### What you will do
Your copy should hold only the lines from the one with "You are a computer-use agent. Viewport: 689px" to the one with "Screen dimensions: 1204x991", both included, each exactly as it stands below, with no pictures.

### Data for analysis
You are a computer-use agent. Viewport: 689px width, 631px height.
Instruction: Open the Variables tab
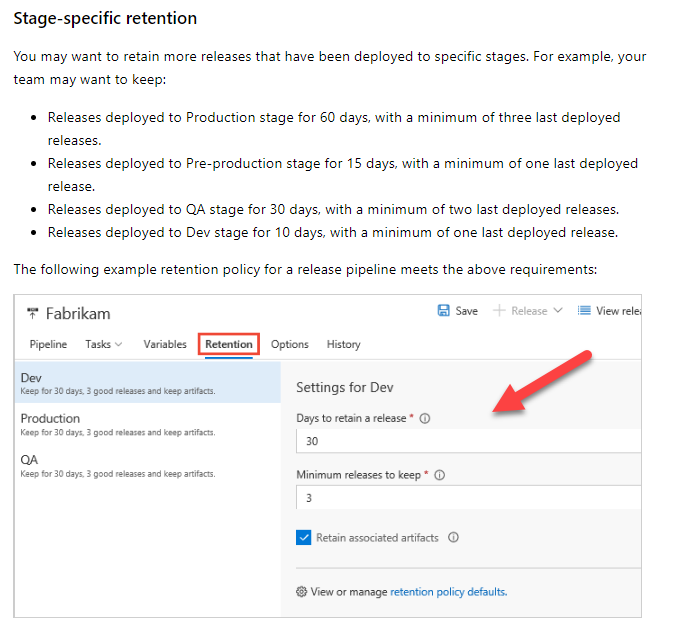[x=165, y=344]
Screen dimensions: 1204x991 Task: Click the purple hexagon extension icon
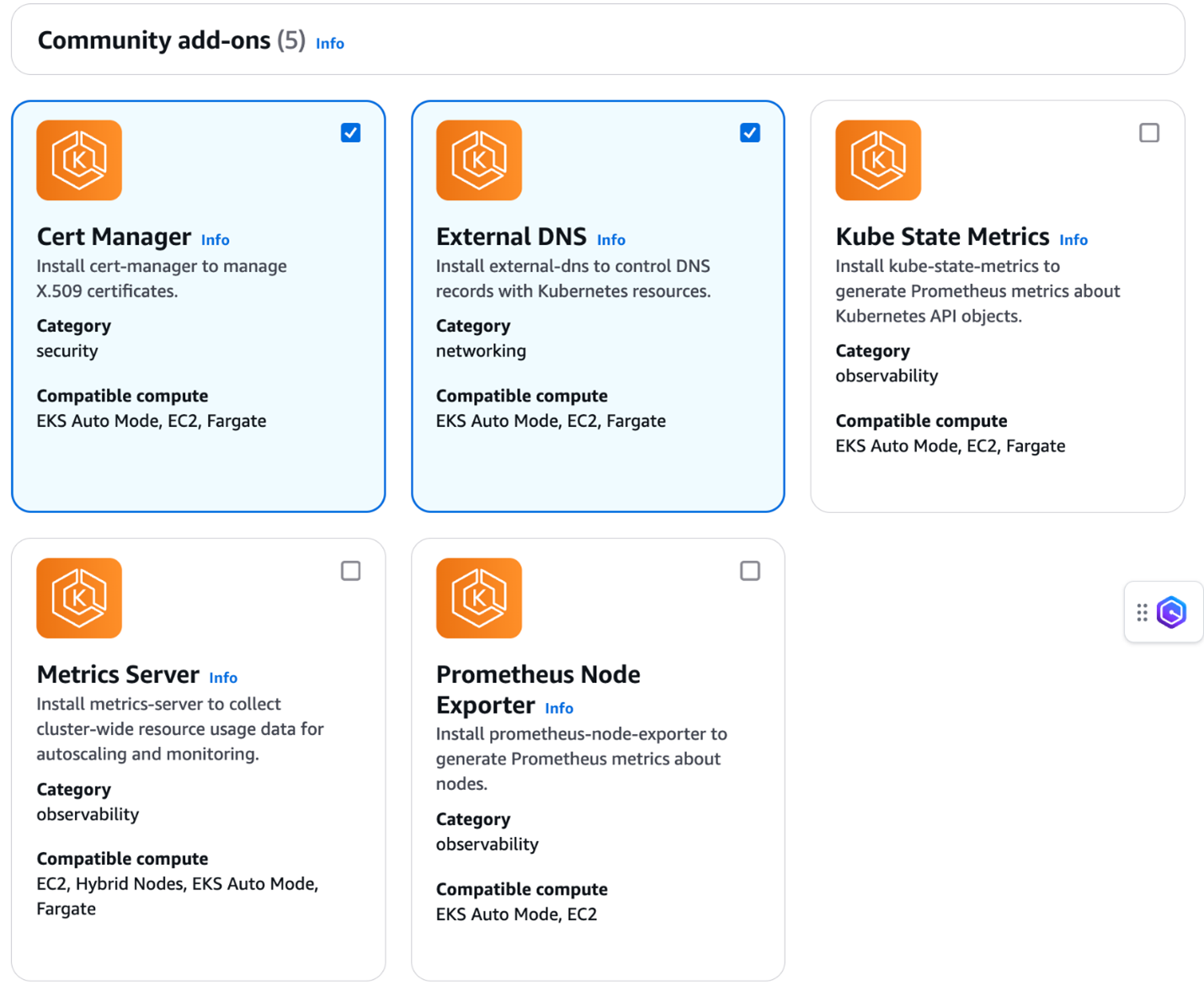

--

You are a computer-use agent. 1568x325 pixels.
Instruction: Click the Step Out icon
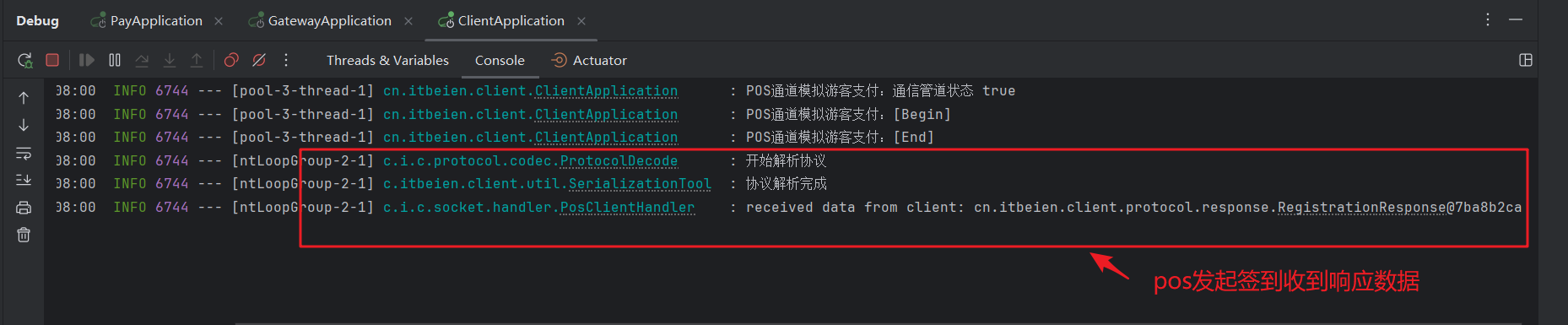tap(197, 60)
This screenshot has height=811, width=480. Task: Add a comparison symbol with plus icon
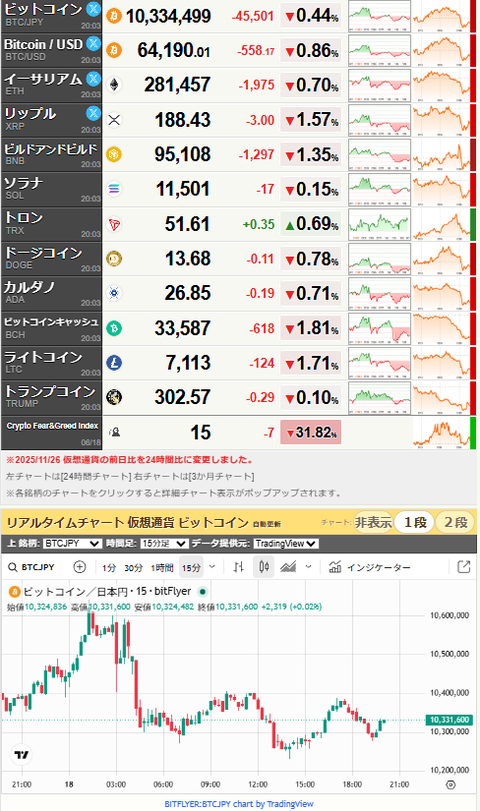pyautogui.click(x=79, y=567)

### Task response
You are a computer-use agent. Viewport: 689px width, 631px height.
Instruction: Open the Variables tab
[x=165, y=344]
Screen dimensions: 1204x991 Task: Click the purple hexagon extension icon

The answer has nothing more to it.